Cornering The Witness/Informant

img_2120.jpgWe just finished two (2) long trials.  Both involved difficult facts and difficult circumstances.  And both involved informants or cooperating witnesses testifying for the prosecution.  Cross examining a cooperator or informant is not for the feint of heart … it requires listening, persistence, patience, wit and a plan or attack.  Some lawyers just want to get up there and yell and scream.  Those lawyers rarely succeed during a cross examination of an informant/cooperator.

In our most recent trial, we were confronted with two (2) cooperating witnesses.  We’ll write more about the cross examinations of these witnesses in the coming days but suffice it to say that we had a plan of attack for each and we executed that plan.  Court observers claimed that they didn’t believe either witness.  But I digress …
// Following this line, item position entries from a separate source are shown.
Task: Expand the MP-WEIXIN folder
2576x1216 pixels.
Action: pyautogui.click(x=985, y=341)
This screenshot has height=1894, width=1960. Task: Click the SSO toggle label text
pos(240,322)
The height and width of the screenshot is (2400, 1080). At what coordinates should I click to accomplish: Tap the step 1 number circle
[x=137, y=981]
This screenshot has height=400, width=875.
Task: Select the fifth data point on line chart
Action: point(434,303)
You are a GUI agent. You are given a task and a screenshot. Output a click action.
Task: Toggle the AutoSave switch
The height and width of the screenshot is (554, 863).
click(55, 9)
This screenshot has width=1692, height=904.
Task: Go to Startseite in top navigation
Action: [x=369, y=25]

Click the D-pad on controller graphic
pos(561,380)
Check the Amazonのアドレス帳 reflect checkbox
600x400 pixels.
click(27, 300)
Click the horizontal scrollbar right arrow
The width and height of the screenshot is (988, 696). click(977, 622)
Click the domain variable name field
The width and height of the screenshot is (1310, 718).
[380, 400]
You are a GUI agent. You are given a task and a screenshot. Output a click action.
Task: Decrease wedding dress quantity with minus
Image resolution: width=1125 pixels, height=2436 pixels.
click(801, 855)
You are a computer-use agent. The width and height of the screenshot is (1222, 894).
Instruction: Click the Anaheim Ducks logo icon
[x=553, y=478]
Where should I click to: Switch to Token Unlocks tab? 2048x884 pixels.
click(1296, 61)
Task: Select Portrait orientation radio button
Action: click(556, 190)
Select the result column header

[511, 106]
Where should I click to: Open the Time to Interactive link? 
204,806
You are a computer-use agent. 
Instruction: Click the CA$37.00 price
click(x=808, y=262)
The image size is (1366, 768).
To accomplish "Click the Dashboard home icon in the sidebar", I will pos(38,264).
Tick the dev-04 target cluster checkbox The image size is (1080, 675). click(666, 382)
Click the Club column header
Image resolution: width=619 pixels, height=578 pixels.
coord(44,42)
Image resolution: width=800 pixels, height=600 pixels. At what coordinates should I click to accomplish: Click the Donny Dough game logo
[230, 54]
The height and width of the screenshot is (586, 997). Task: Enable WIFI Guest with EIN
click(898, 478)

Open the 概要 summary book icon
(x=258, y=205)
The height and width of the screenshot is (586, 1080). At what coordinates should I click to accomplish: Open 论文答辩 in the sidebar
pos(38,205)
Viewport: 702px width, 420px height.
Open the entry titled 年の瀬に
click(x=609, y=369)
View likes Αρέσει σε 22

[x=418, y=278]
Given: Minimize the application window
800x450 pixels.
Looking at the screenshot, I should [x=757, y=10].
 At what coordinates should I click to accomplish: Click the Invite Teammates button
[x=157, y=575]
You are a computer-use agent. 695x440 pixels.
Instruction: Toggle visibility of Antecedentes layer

In another recent trial, one that last several weeks, we were confronted with one of the most challenging witnesses around — the cooperating accomplice who is willing to admit every prior lie, misdeed, etc.  This witness is street smart and is willing to light himself on fire so long as he lights the accused on fire as well.  Think of a mob movie with a smart-alecky turncoat “snitch” on the stand who tells jokes, laughs at himself and others and is good with a comeback or two and you’ll start to understand the type of witness that we just dealt with in this trial.  But there is a way to effectively cross examine this witness — you have to corner him in ways that he doesn’t expect it, with a series of questions where the witness will likely lie to avoid looking bad.  You see, its easy for someone on the stand who is getting a deal to admit to having lied to the police or having committed crimes — they know that the prosecutor, judge and jury already know that about them.  They have embraced those facts and they are willing to admit them.

But if you can corner the witness into situations where he is forced to admit facts that make him look bad, that reveal the core of his character, i.e., things that he wasn’t prepared to have to admit to, he will naturally lie or have to admit being a con.  This is the gold of a killer cross examination.

During this cross examination of this witness, we cornered the informant/cooperator twice to such a degree that even the judge knew he was lying and the judge jumped in and actually pointed out that the witness was lying.  Here are two (2) excerpts —

In this excerpt, I confronted the witness with his looked the cops right in the eye, on the scene, and lied.  The witness didn’t want to admit that … he was prepared to say that he had lied at the police station but he wasn’t prepared to reveal that he had the ability and character to lie on the fly (so to speak) and to do so convincingly.  Even the judge knew he was a “deceitful guy” and called him out on it:

informant x- Judge Recognizing 1

You see the trap?  When the witness was cornered, he didn’t want to admit the truth but he didn’t know what to say.  When he paused and hesitated, the judge called him out, admonished him and even called him a deceitful guy.  It doesn’t get must better than that.  Or does it?

In this next excerpt, I cornered the witness again.  The judge saw the witness trying to lie and called him on it too.  The witness didn’t want to admit that he was going to get insurance proceeds that he wasn’t entitled to … he realized how that made him sound to the jury:  bad, devious, deceitful.  So, the witness tried to lie:

killer x - Judge Recognizing 2

He was cornered with having to reveal his true character, his true self and he didn’t want to.  Instead, he answered “I can’t answer that.”  This was a copout of course.  But the judge wouldn’t have any of it … the judge called him on it again.  Again, it doesn’t get much better than the judge calling the witness a liar during a cross examination.

When confronting a witness, make sure to corner him with having to admit that he is a liar/or scoundrel or watch him try to squirm out of it.  If you have a judge like we had, the judge will recognize it too and even help you prove your point.  Either way, the jury will see and understand what’s happening.